Whatever ghee you buy, proper storage makes a difference. Keep it in a cool, dark place with the lid tightly sealed. Always use a clean, dry spoon,water droplets can cause spoilage. If you buy ghee in bulk, transfer some to a smaller jar for daily use and keep the rest sealed. Since Bilona ghee contains no preservatives, it deserves slightly more care, though its low moisture naturally helps preserve it. Some even age Bilona ghee (purana ghrita) for specific Ayurvedic uses, but for everyday cooking, fresh ghee offers the best taste.

Cooking with Bilona vs Regular Ghee

Both Bilona and commercial ghee have a high smoke point (~250°C), making them excellent for frying, tadka, baking, and sautéing. However, Bilona ghee is often used more sparingly, as a finishing drizzle or health supplement, to savor its flavor and preserve nutrients. Regular ghee, being more affordable, is widely used for deep-frying and high-volume cooking. Either way, ghee’s stability makes it one of the safest fats for high-heat cooking, compared to refined oils.

Avoid “Vegetable Ghee” at All Costs

Never confuse true ghee with “vanaspati” or so-called “vegetable ghee.” These are hydrogenated oils designed to mimic ghee’s appearance but are full of harmful trans fats and lack any of ghee’s benefits. Genuine ghee will always be labeled as “cow milk ghee” or “pure desi ghee.” If the price looks too low or the product says “vanaspati,” it’s not the real thing.

Choose Bilona ghee if you value authenticity, nutrition, and digestibility; pick a reliable commercial ghee if you want affordability and convenience. Read labels carefully, trust reputed brands, and always avoid cheap imitations like vanaspati.

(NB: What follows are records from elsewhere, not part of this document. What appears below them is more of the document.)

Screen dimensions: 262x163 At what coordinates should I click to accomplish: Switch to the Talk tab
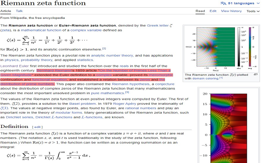19,11
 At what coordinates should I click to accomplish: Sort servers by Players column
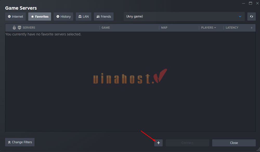pos(208,28)
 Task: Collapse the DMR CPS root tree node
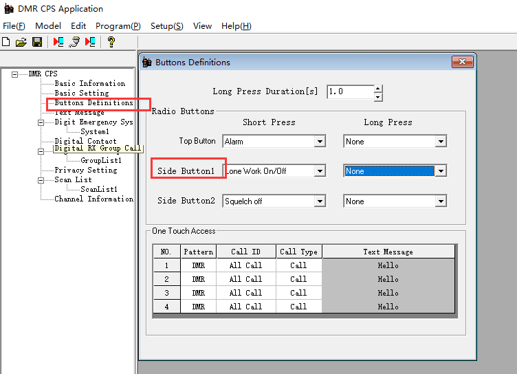(15, 74)
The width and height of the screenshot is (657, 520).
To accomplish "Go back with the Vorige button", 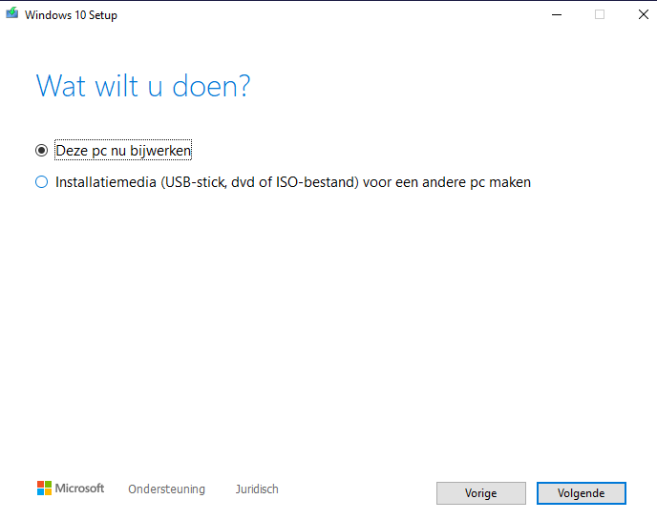I will [481, 493].

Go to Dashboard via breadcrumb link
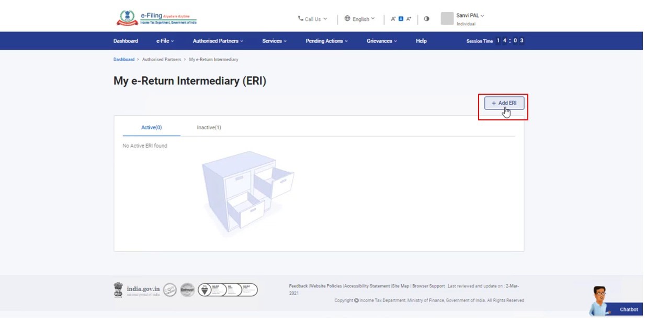(124, 60)
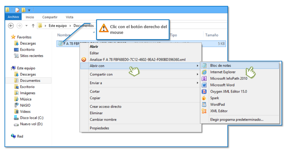This screenshot has height=149, width=286.
Task: Click the Up one level arrow button
Action: [x=33, y=26]
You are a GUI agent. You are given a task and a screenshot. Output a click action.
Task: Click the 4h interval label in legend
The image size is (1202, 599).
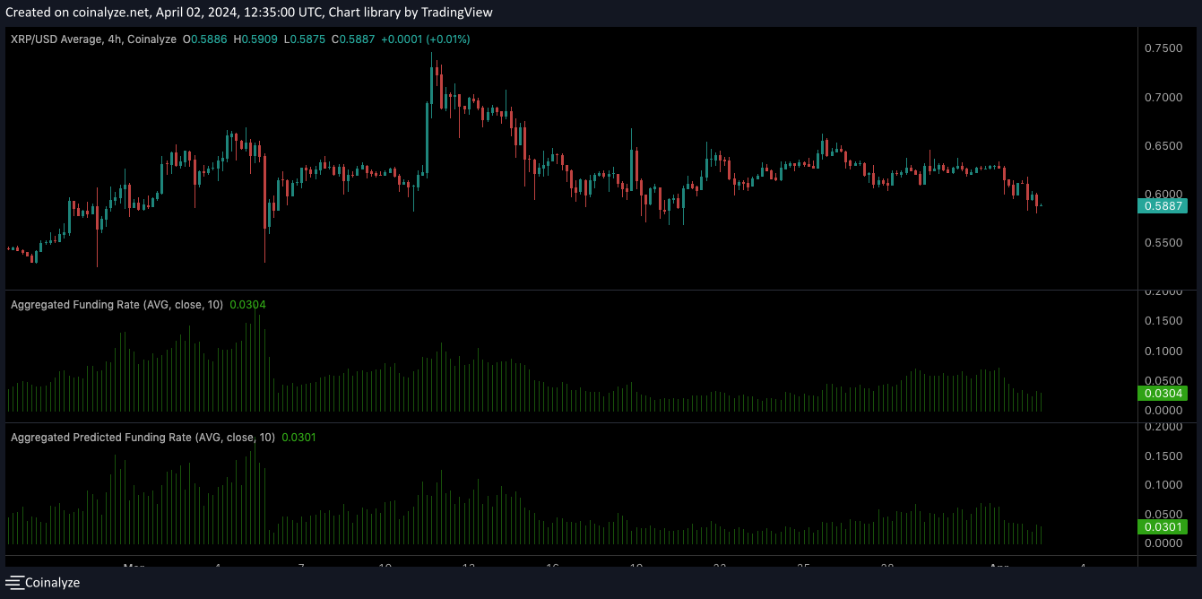click(x=114, y=39)
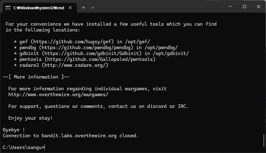Click the cmd icon on the tab
This screenshot has height=153, width=266.
pos(8,8)
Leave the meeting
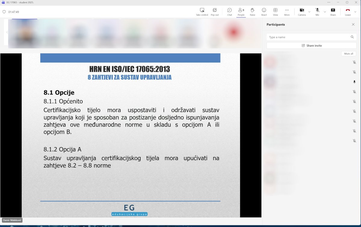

This way, whether you drizzle a spoon of Bilona on hot rice or use regular ghee for frying, you’ll know you’re cooking with a fat that’s safe, flavorful, and nourishing.                      

Taste purity, feel wellness, live healthier with our desi  Bilona ghee

Conclusion

Ghee has been an essential in Indian cuisine for centuries, but the method of preparation determines its flavor, nutrition, and authenticity. Bilona method is the most traditional process of making ghee from milk, starting with curd and gradual churning to produce light, nutrient-rich ghee deeply embedded in Ayurveda. The direct cream and the creamery butter methods make the process easier, resulting in the quick production of ghee and making it more convenient for home use and dairies.

The prestratification method refines efficiency further by separating butter into layers before clarification, while the continuous method represents the peak of industrial innovation, producing ghee at scale for a growing market. Each process reflects a balance between heritage and modern demand.

For those seeking authenticity, bilona method ghee remains unmatched, while other methods serve everyday cooking and commercial needs. Together, they demonstrate how India's golden fat remains progressive while retaining its cultural significance.